United States v. Hamid Mohamed Ahmed Ali Rehaif
868 F.3d 907
11th Cir.2017Background
- Rehaif, an F-1 student, was academically dismissed from Florida Institute of Technology and his immigration status was terminated after he failed to transfer or leave the U.S.
- He visited a shooting range, fired rented firearms, bought ammunition, and later admitted to an FBI agent that he knew his student visa was out of status; remaining ammunition was found in his hotel room.
- A federal grand jury charged Rehaif with two counts under 18 U.S.C. § 922(g)(5)(A) (alien illegally or unlawfully in the U.S. possessing a firearm or ammunition) and the mens rea provision of 18 U.S.C. § 924(a)(2).
- At trial the government asked the court to instruct the jury that it need not prove the defendant knew he was unlawfully in the U.S.; Rehaif requested an instruction that unlawful presence requires an adjudication by USCIS or an immigration judge.
- The district court refused Rehaif’s requested instructions and instead instructed that the government need not prove knowledge of unlawful presence and that an alien is unlawfully in the U.S. when his presence is not authorized by law.
- Rehaif appealed, challenging (1) whether § 924(a)(2)’s “knowingly” requires knowledge of status, (2) when an alien becomes “illegally or unlawfully” present for § 922(g)(5)(A), and (3) the statute’s constitutionality (the latter foreclosed by precedent).
Issues
| Issue | Plaintiff's Argument | Defendant's Argument | Held |
|---|---|---|---|
| Whether § 924(a)(2)’s “knowingly” requires knowledge of prohibited status under § 922(g)(5)(A) | Rehaif: “knowingly” modifies all elements; govt must prove he knew he was unlawfully in the U.S. when possessing the firearm | Government: “knowingly” applies to possession (conduct) only; courts uniformly do not require proof of knowledge of status | Court: Affirmed that government need not prove knowledge of status; mens rea applies to possession element only |
| When an alien becomes “illegally or unlawfully” in the U.S. for § 922(g)(5)(A) | Rehaif: “Unlawful presence” under INA requires expiration adjudication by USCIS or immigration judge; so status is not unlawful until adjudicated | Government: An alien becomes unlawful upon violation/expiration of authorized status (e.g., stopping full-time study) | Court: Adopted the government view — unlawful when presence is not authorized by law (e.g., when visa conditions are violated) |
| Constitutional challenge (commerce clause) | Rehaif: § 922(g) exceeds commerce power as applied | Government: Circuit precedent upholds § 922(g) | Court: Rejected challenge as foreclosed by circuit precedent |
Key Cases Cited
- United States v. Games-Perez, 667 F.3d 1136 (10th Cir.) (concurrence arguing “knowingly” should cover status element)

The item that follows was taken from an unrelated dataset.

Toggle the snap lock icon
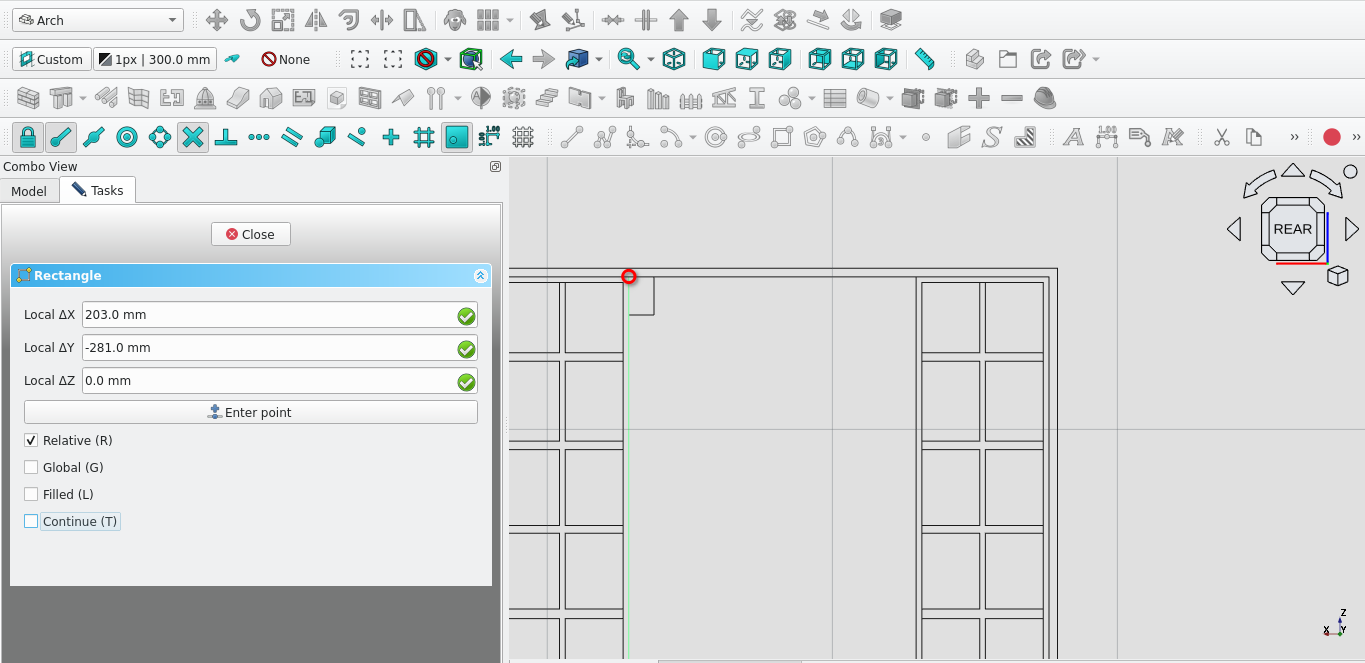 pos(28,137)
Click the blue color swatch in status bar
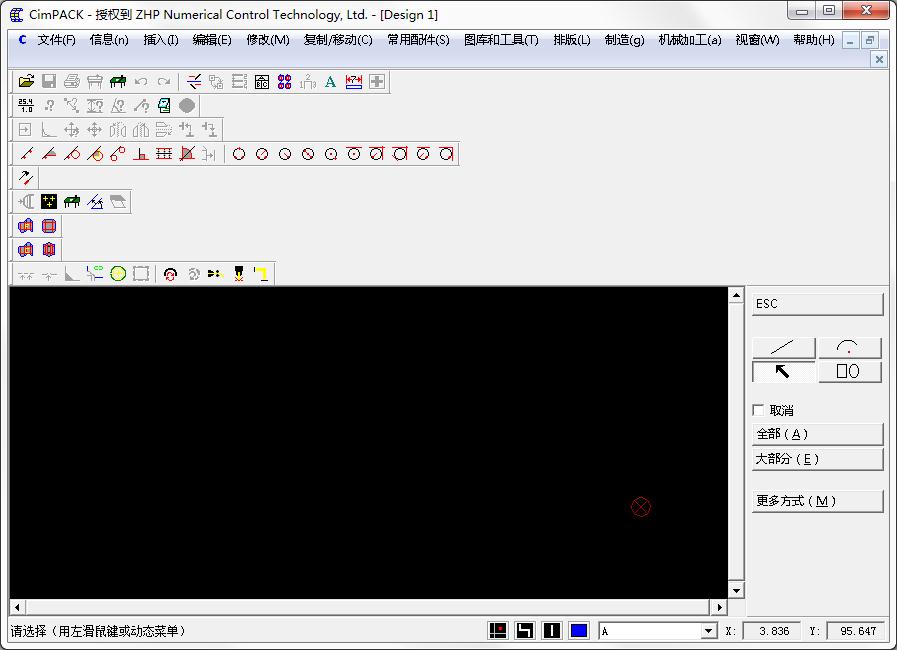This screenshot has height=650, width=897. (x=579, y=631)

- United States v. Jackson, 120 F.3d 1226 (11th Cir.) (holding knowledge of felon status not required under § 922(g)(1))
- United States v. Langley, 62 F.3d 602 (4th Cir.) (history and interpretation supporting no mens rea for status element)
- United States v. Atandi, 376 F.3d 1186 (10th Cir.) (statutory drafting shows Congress specifies when adjudication is required in other § 922(g) provisions)
- United States v. Winchester, 916 F.2d 601 (11th Cir.) (treating subsections of § 922(g) as differing only by required status)
- Johnson v. United States, 529 U.S. 694 (Sup. Ct.) (rule of lenity principles; lenity applies only where statutory ambiguity persists)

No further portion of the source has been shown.